==== Records shown ====

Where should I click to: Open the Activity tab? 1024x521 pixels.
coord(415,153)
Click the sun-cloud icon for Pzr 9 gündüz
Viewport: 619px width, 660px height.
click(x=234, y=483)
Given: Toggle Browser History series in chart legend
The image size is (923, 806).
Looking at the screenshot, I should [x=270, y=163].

====
==== Records shown ====

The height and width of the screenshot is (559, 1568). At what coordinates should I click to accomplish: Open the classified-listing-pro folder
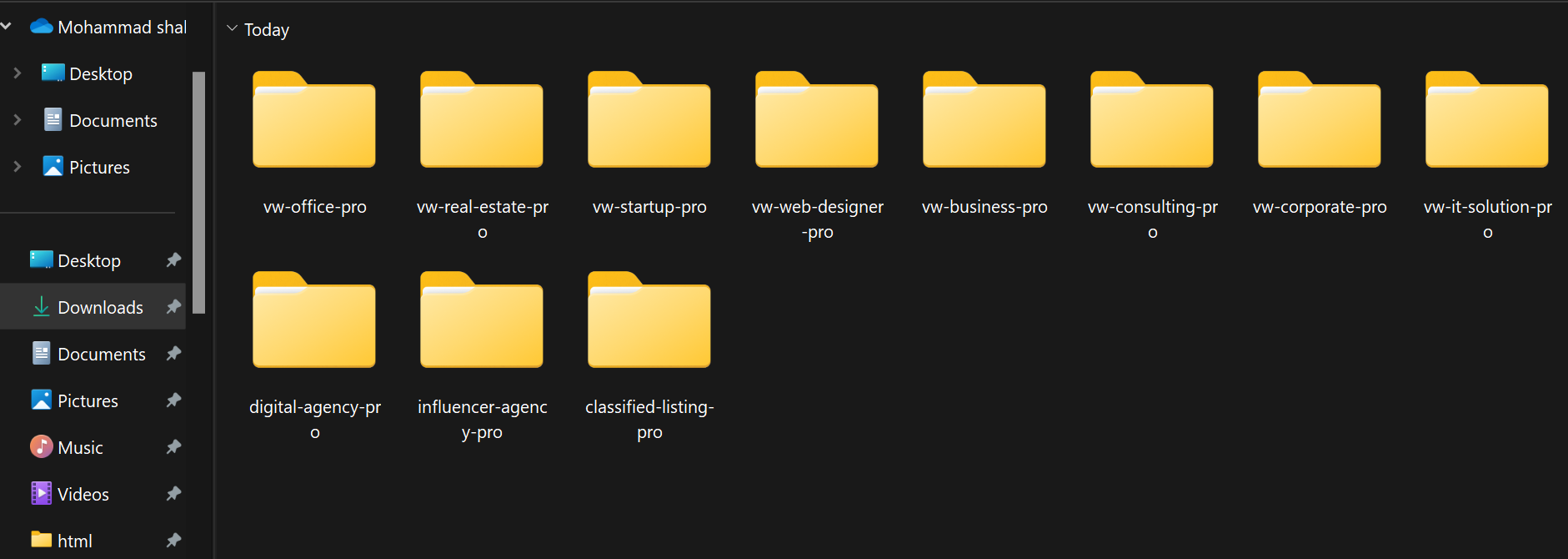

====
==== Records shown ====

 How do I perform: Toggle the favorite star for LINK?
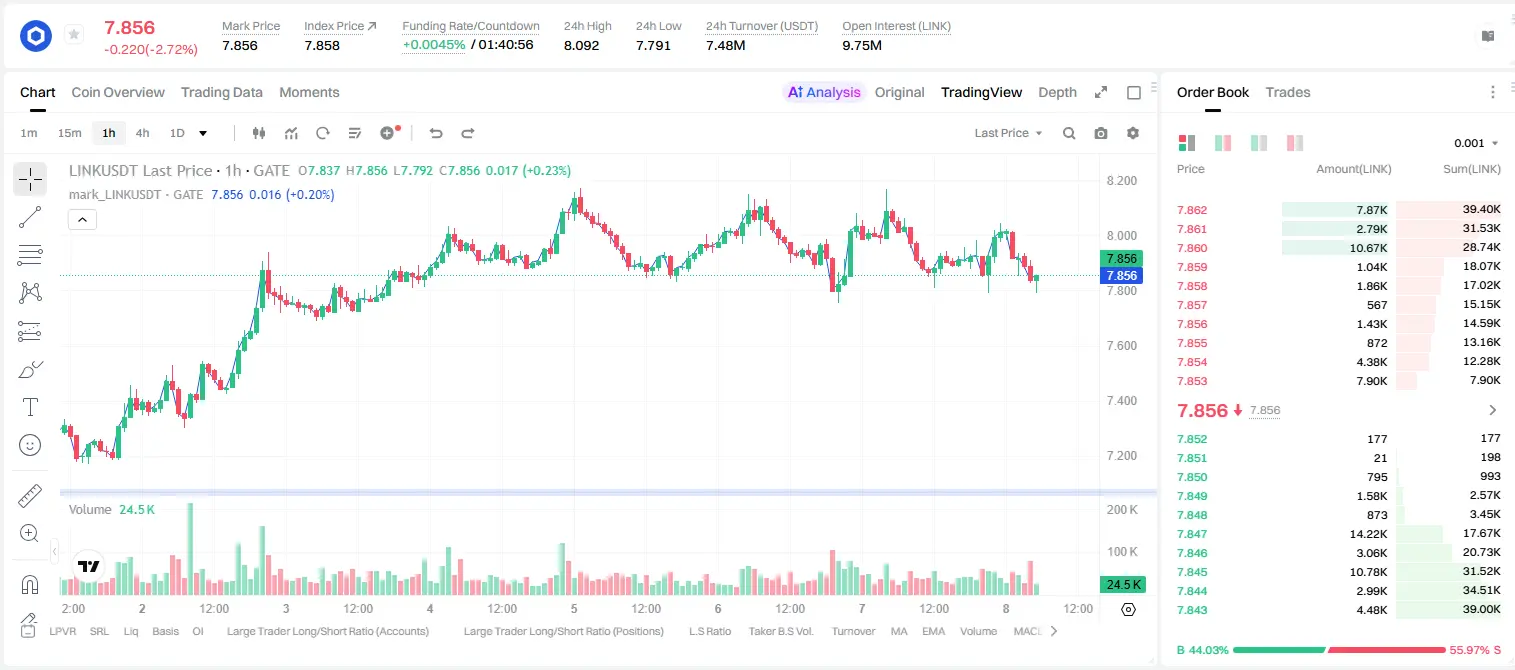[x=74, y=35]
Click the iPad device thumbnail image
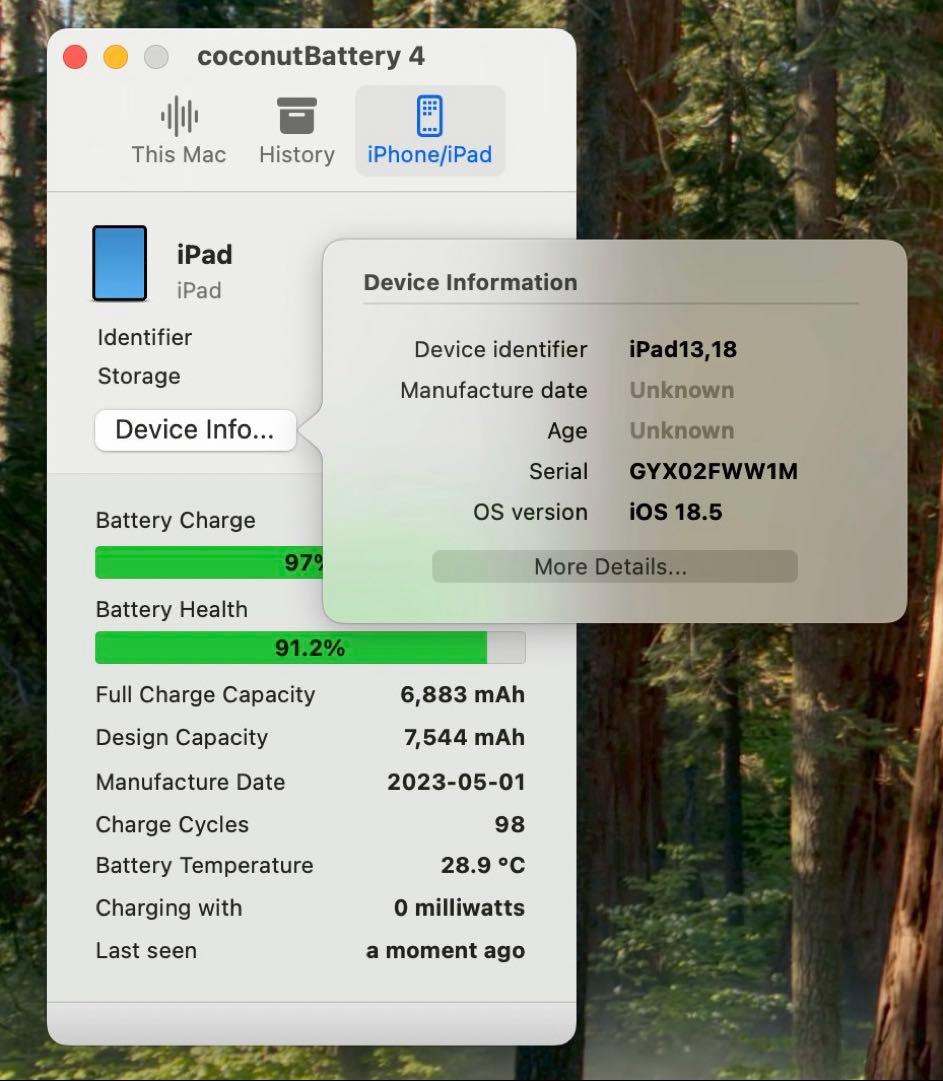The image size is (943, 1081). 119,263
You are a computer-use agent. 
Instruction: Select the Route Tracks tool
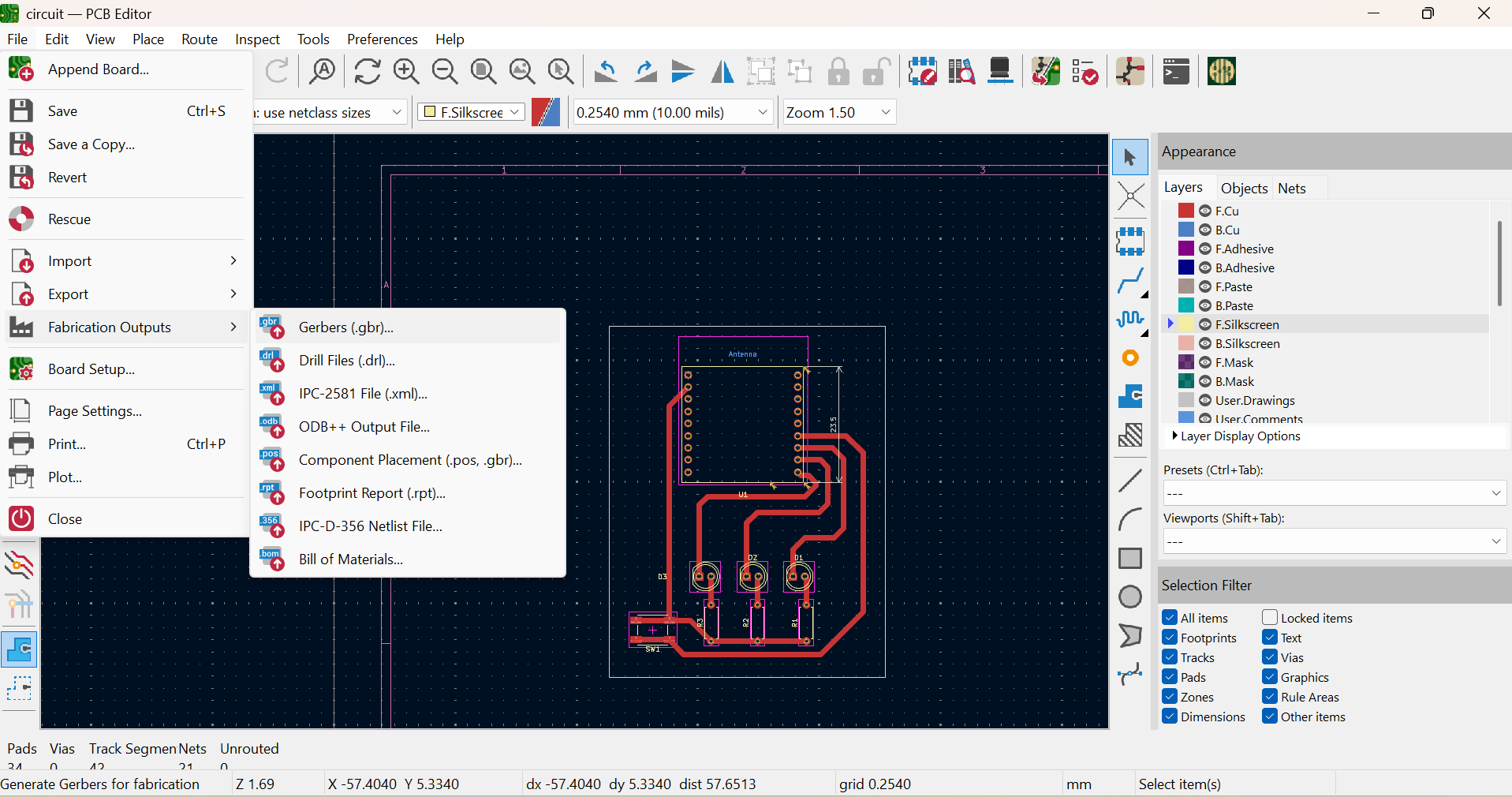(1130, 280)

====

Change "chart legend" to "plot legend" in the lines that open with the line containing "Where should I" and close with the line containing "Looking at the". Give back only those lines, with nothing else altered.

## Result of this exercise
Where should I click to: Open the Activity tab? 1024x521 pixels.
coord(415,153)
Click the sun-cloud icon for Pzr 9 gündüz
Viewport: 619px width, 660px height.
click(x=234, y=483)
Given: Toggle Browser History series in plot legend
The image size is (923, 806).
Looking at the screenshot, I should [x=270, y=163].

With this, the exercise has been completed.